Exercise instructions
Leave the images out and repeat the data exactly as given.
────────────────
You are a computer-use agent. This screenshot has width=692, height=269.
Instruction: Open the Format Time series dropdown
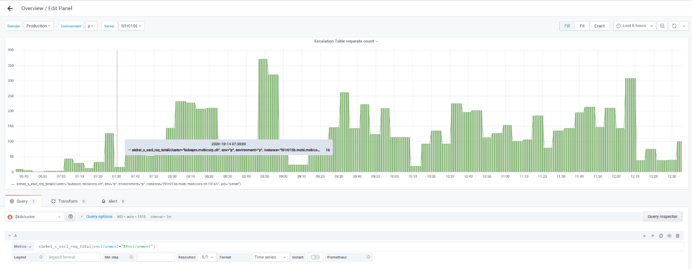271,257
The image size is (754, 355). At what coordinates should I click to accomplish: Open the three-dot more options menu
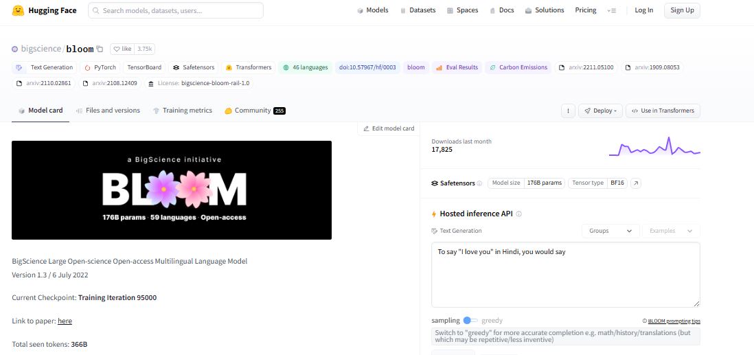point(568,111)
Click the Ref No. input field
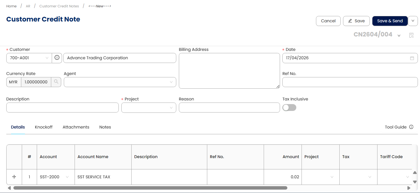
────────────────
Reply
You are a computer-use agent. This screenshot has width=692, height=269.
Instruction: Open the Format Time series dropdown
271,257
The image size is (754, 355). At what coordinates should I click to accomplish: Open the three-dot more options menu
point(568,111)
Click the Ref No. input field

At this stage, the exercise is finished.